# [Required work]
Arrange the rows as a Markdown table with the columns "No." and "Row text," starting with the row that contains "This screenshot has width=1568, height=743." and going on through the end of the rows, and leave out blank lines and the pictures.

* * *

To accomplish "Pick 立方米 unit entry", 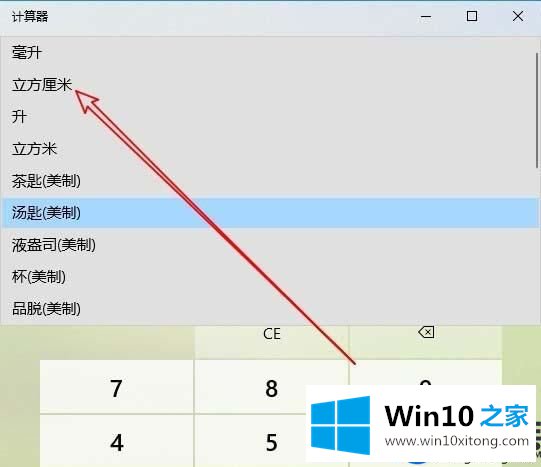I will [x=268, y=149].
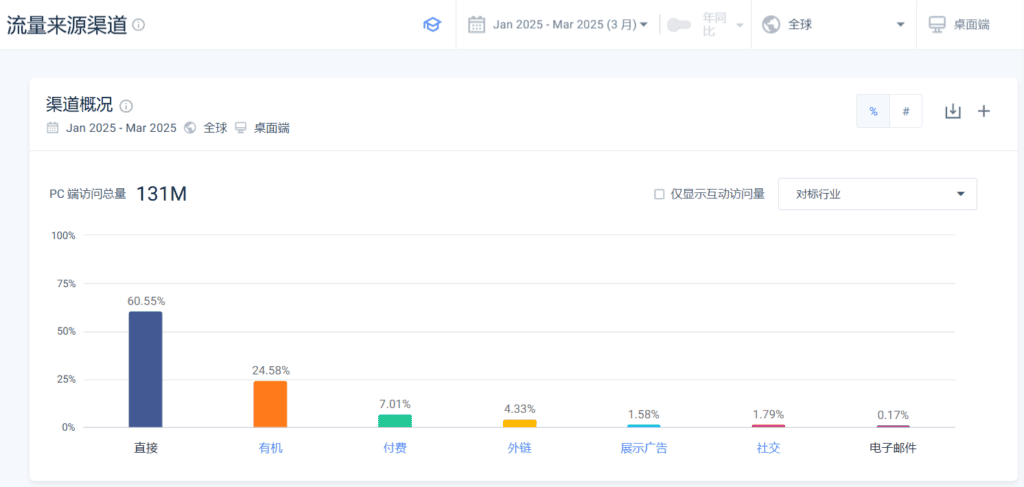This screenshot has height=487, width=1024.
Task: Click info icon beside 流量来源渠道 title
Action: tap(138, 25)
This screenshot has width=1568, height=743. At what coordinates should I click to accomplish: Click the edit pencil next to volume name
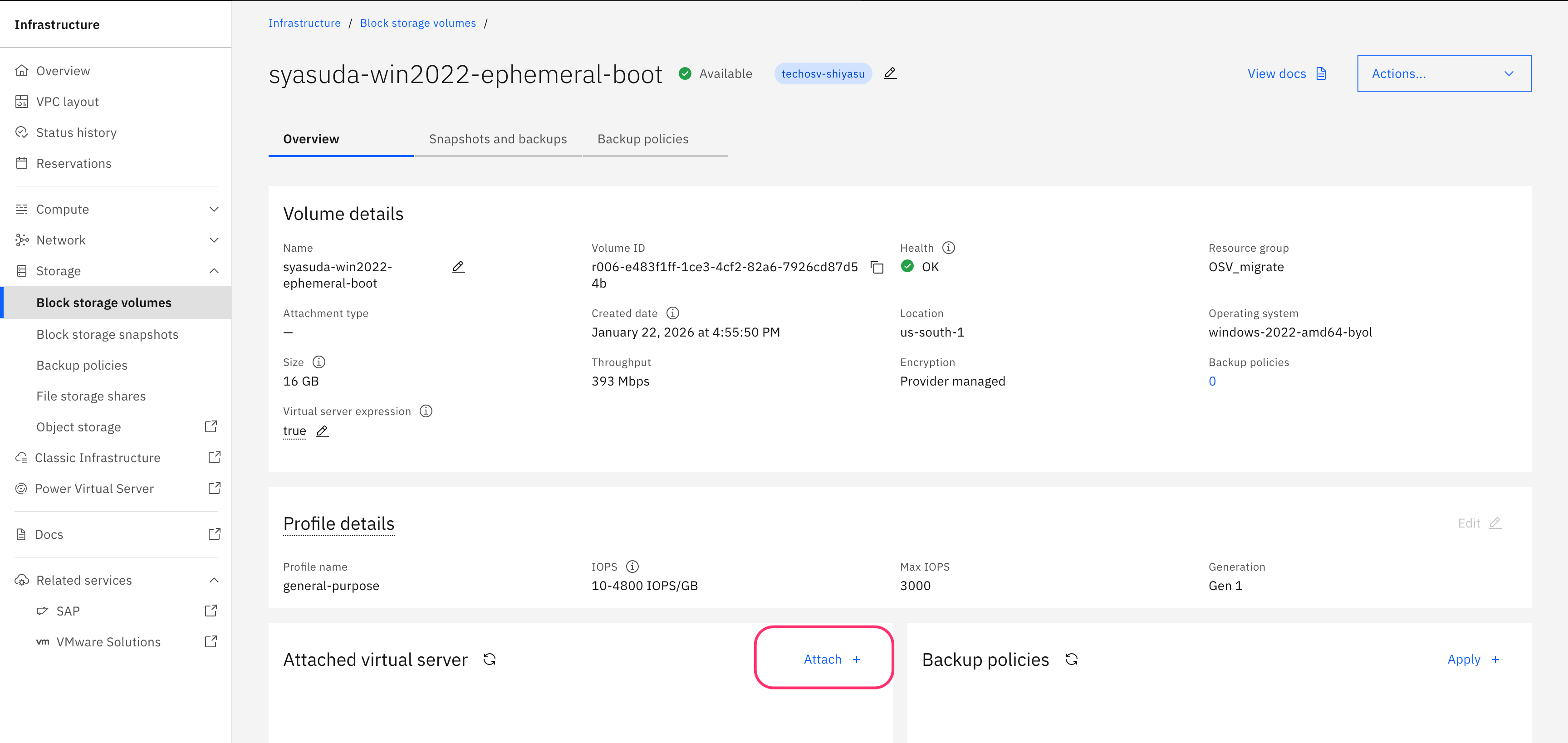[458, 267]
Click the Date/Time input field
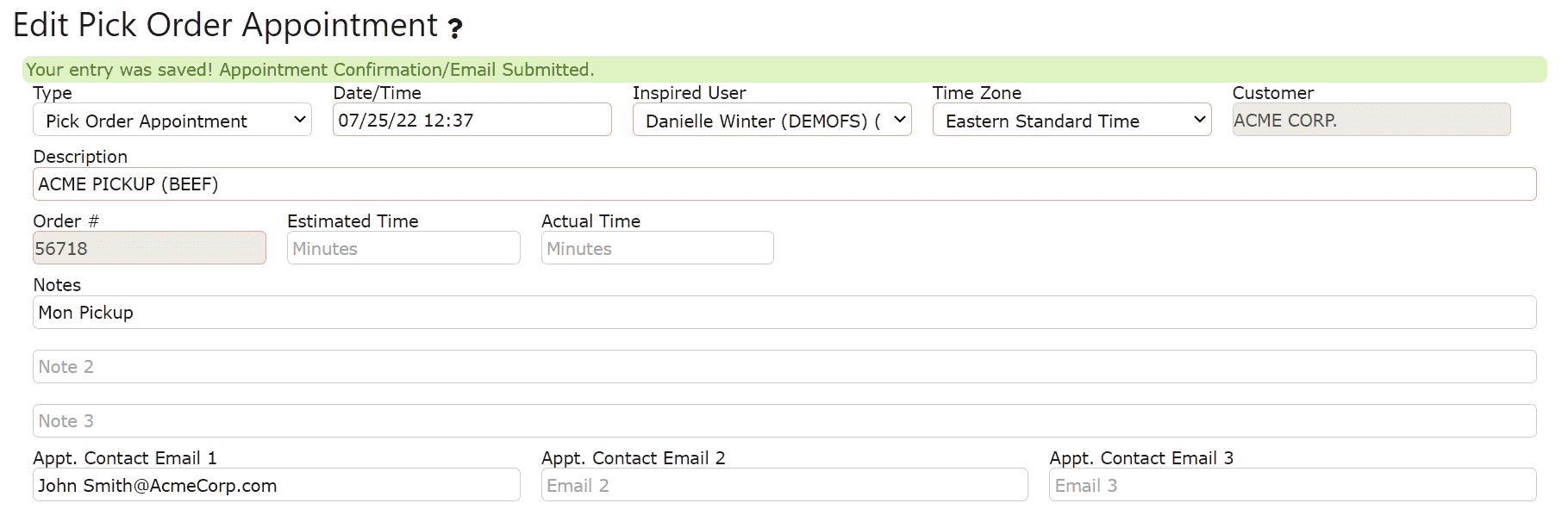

* * *

# [Full response]
| No. | Row text |
|---|---|
| 1 | This screenshot has width=1568, height=743. At what coordinates should I click to accomplish: Click the edit pencil next to volume name |
| 2 | [458, 267] |
| 3 | Click the Date/Time input field |